Lineage
Lineage page the main interface to Recce and how you can quickly determine the zone of impact of any modeling changes.
Lineage Diff
It's from Lineage Diff that you will determine which models to investigate further to validate your changes.
Node Summary
- Models are color coded to indicate
added
,removed
, andmodified
models. - The bottom icon indicates if there is
row count changed
orschema changed
detected. A row count changed icon is only shown if there is row count diff executed on this node. - Click a model to view the Node detail and perform other checks.
Select Models
By clicking the Select models button, you can select multiple nodes for further operations. For detail, see the [Multi Nodes Selections] section (#multi-nodes-selection)
Filter Nodes
By clicking the Filter nodes button, you use different aspect to view the nodes
- View Mode:
- Changed Models: Modified nodes and their downstream + 1st degree of their parents.
- All: Show all nodes.
- Package: Filter by dbt package names.
Node Detail
Schema Diff
Note
Schema Diff requires catalog.json
in both environments.
Schema Diff shows added, removed, and renamed columns. Click a model in the Lineage DAG Diff to view the Schema Diff.
Row Count Diff
Row Count Diff shows the difference in row count between the base and current environments.
Code Diff
- Select the model from the Lineage DAG.
- Click the Diff button on the upper right corner.
Value Diff
Note
Value Diff uses the compare_column_values
from audit-helper. To use Value Diff, ensure that audit-helper
is installed in your project.
Value Diff shows the matched count and percentage for each columns in the table. It use the primary key(s) to uniquely identify the records between the model in both environments.

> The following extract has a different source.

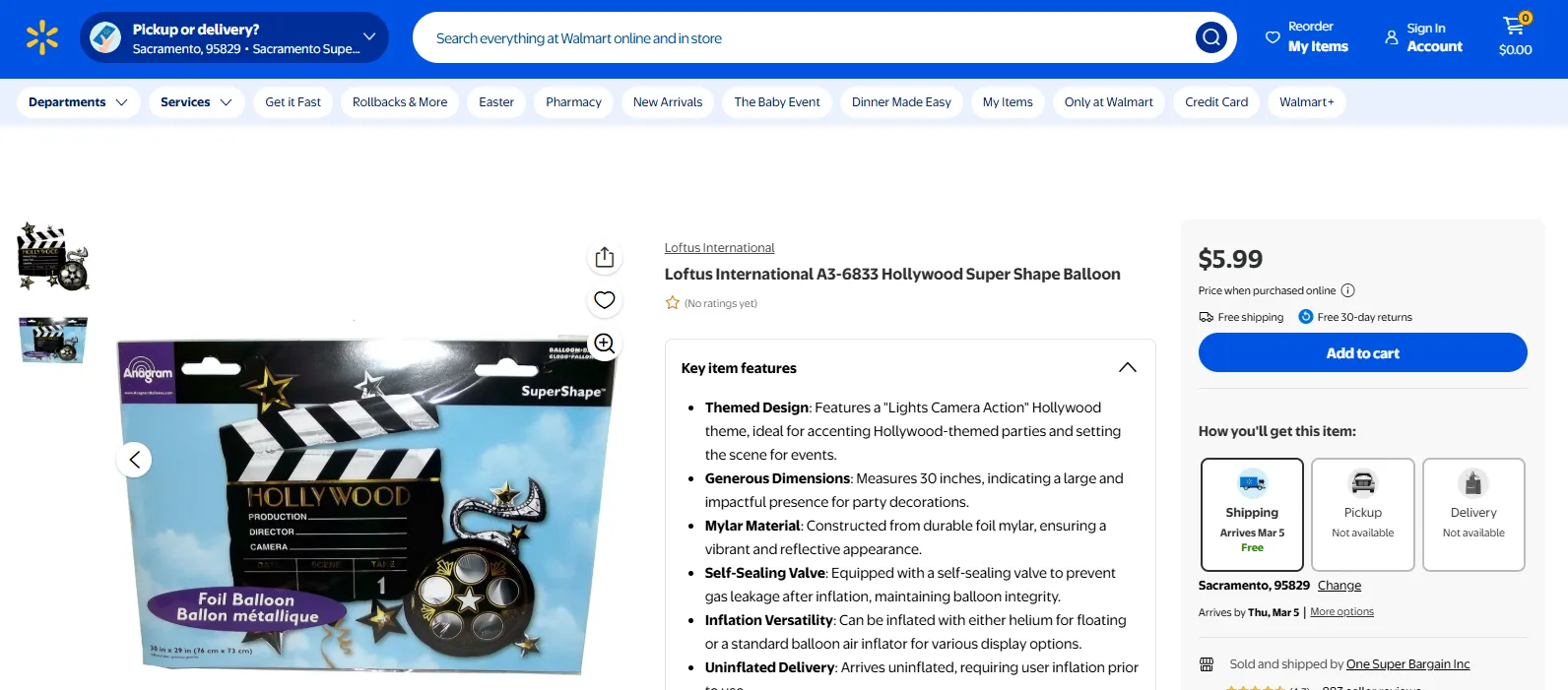The width and height of the screenshot is (1568, 690).
Task: Click the share icon on product image
Action: point(605,257)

The primary key is automatically inferenced by the first column with the unique test. If no primary key is detected, at least one column required to be specified as primary key.
- Added: Newly added PKs.
- Removed: Removed PKs.
- Matched: For a column, the count of matched value of common PKs.
- Matched %: For a column, the ratio of matched over common PKs.
You can query all the diff records from the value diff result.
Profile Diff
Note
Profile diff uses the get_profile
from dbt-profiler. To use Profile Diff, ensure that dbt-profiler is installed in your project.
Profile Diff compare the basic statistic (e.g. count, distinct count, min, max, average) for each columns between two environments.
- Select the model from the Lineage DAG.
- Click the Advanced Diffs button
Please reference dbt-profiler for the definition of the profiling stats.
Histogram Diff
Histogram Diff compares the distribution of a numeric column in an overlay histogram chart.
- Select the model from the Lineage DAG.
- Click the
Advanced Diffs
buton and selectHistogram Diff
. - Select the column to diff and click
Execute
.
Top-K Diff
Top-K Diff compares the distribution of a categorical column. The top 10 elements are shown by default. This can be expanded to the the top 50 elements.
- Select the model from the Lineage DAG.
- Click the
Advanced Diffs
buton and selectTop-K Diff
. - Select the column to diff and click
Execute
.
Multi Nodes Selection
Select Models
- Click the Select models button
- Select one or more nodes
- or right click on a nodes, you can Select parent nodes or Select child nodes
- Click the action in the multi select control bar.
Row Count Diff
Row Count Diff shows the difference in row count between the base and current environments.
Value Diff
Screenshot
In the diff result, we can find a Copy to Clipboard button. it's a handy feature to copy the result image to clipboard and paste in your PR comment.
Note
FireFox does not support to copy image to clipboard. Recce show a modal instead. You can download the image to local or right-click on the image to copy the image.
Add to Checklist
In the lineage page, we can run different type of check. However, for these reason we would like to add to checklist
- Keep the check and I can rerun this after my code change
- Add my result and interpretation for review purpose
To add the checklist,
- Lineage
- All nodes: Click Add lineage diff check button to add all lineage
- Partial nodes: Click Select models button > select nodes > Click Add lineage check
- Schema
- Single node: Click a model > Add check > Schema check
- Multiple nodes: Click Select models button > select nodes > Click Add schema check
- Row count diff:
- Click Select models button
- Select nodes
- Click Row count diff
- Select a model
- Click Add to checklist
- Other Diffs:
- Execute the diff
- Click Add to checklist